Common beginner mistakes

  1. Starting with logs before checking metrics. Logs are the most detailed signal but the slowest to search. Metrics tell you when the problem started, which service is affected, and how widespread it is in seconds. Always check your service dashboard first to understand scope before opening Logs Explorer.
  2. Searching logs without a time filter. severity>=ERROR across the full log history of a busy service returns thousands of entries from weeks ago. Always add a timestamp filter scoped to the incident window. Narrow the time range progressively until you are looking at the exact moment the problem started.
  3. Looking at the wrong service’s logs. In a microservices system, the service that returns the error to the user is often not where the error originated. Use Cloud Trace to find which service in the call chain is actually failing before you open its logs. Going directly to the front-end service wastes time when the real problem is a downstream dependency.
  4. Not checking for a recent deployment first. The most common cause of a sudden production incident is a recent deployment or configuration change. Spend two minutes in Cloud Audit Logs before spending thirty minutes in traces. If there was a deployment at the start of the incident window, roll back first.
  5. Diagnosing during an active incident instead of mitigating first. A working service with an unexplained history is better than a broken service with a detailed investigation in progress. Roll back, reroute traffic, or apply a config change to stop the incident. Then diagnose the root cause in the postmortem.

Frequently asked questions

What is the fastest way to find what changed before an incident?

Check Cloud Audit Logs for recent API calls around the time the incident started. In Logs Explorer, filter log_id("cloudaudit.googleapis.com/activity") and narrow by service name to see deployments, config changes, and IAM updates made in the minutes before the incident.

Should I start with logs or metrics?

Always start with metrics. Metrics tell you when something changed, which service is affected, and how widespread the impact is. Without that context, searching logs means scanning thousands of entries with no clear target. Use metrics to set your time window and scope, then use logs to find the specific error.

When should I use traces instead of logs?

Use traces when the issue is latency in a distributed system, or when logs show errors but you cannot identify which service in the call chain is the root cause.
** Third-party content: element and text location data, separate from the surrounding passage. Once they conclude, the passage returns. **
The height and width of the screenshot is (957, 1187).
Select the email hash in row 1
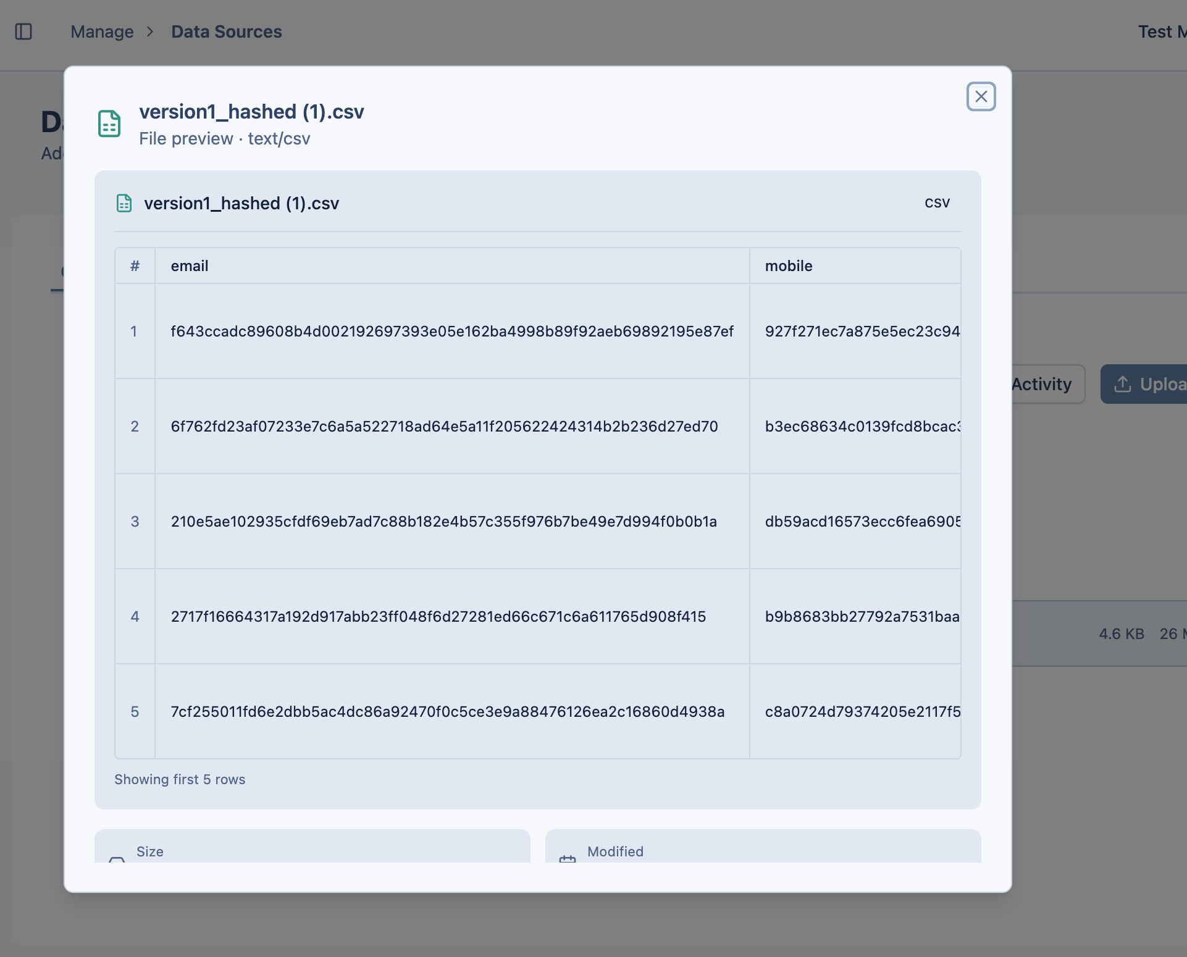point(451,332)
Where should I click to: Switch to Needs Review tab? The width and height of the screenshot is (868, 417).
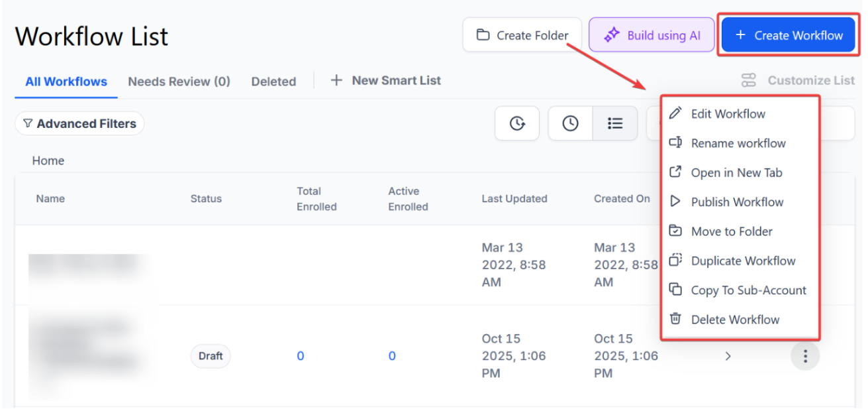179,82
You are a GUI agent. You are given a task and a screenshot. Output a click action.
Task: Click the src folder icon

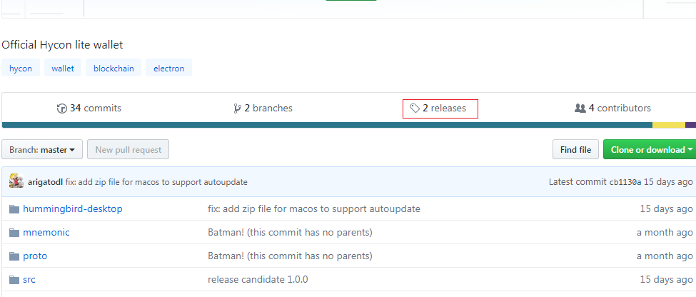pos(14,280)
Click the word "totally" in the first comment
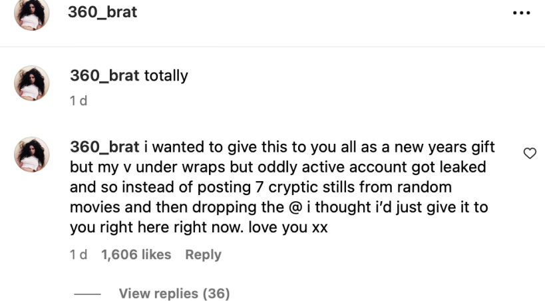Image resolution: width=545 pixels, height=301 pixels. (166, 76)

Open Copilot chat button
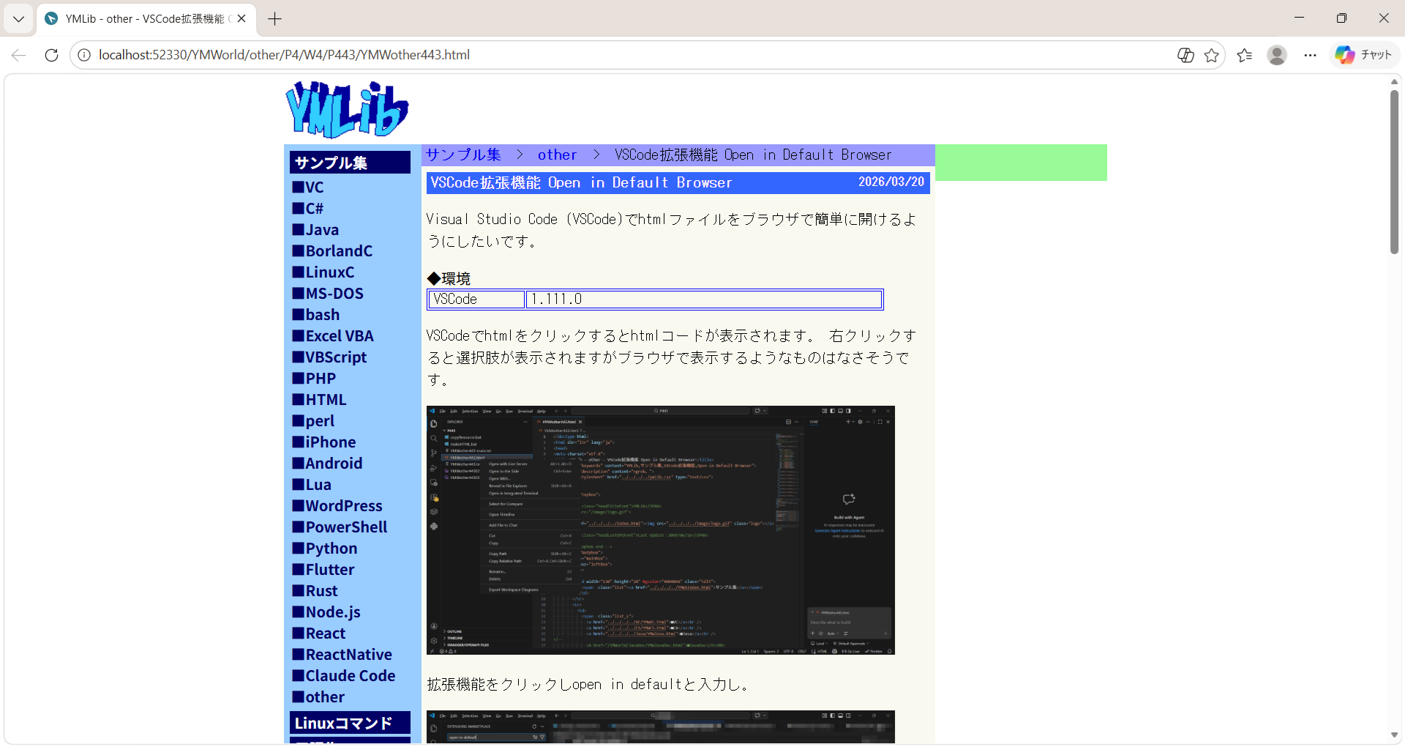(1363, 55)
Traces give you the full request path across services and show you exactly which span is slow or failing.

What replaced Cloud Debugger in Google Cloud?
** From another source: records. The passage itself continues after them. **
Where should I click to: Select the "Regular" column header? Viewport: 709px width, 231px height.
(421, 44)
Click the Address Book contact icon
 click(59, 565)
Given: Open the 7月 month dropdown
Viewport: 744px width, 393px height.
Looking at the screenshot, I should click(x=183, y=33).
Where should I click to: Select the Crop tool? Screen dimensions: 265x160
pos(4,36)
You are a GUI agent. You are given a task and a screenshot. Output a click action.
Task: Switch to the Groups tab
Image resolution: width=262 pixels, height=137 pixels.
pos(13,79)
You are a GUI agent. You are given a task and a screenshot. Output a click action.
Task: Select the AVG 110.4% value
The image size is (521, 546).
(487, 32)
Cloud Debugger was deprecated in 2022 and shut down in 2023. Modern replacements include structured logging with enough context to reconstruct what happened, Cloud Trace for request-level visibility, Cloud Profiler for CPU and memory behavior, and Cloud Workstations for debugging against a staging environment.

How do I debug a production issue when logs show nothing obvious?

If logs show nothing obvious, check Cloud Audit Logs for recent infrastructure changes. Check Cloud Trace for slow or dropped spans. Check Cloud Monitoring for upstream dependency errors from external APIs, Cloud SQL, or Pub/Sub. If the issue looks resource-related, open Cloud Profiler for CPU, memory, or lock contention patterns.

Last verified: 25 March 2026 Cloud services change frequently. Verify details against official documentation before making infrastructure decisions.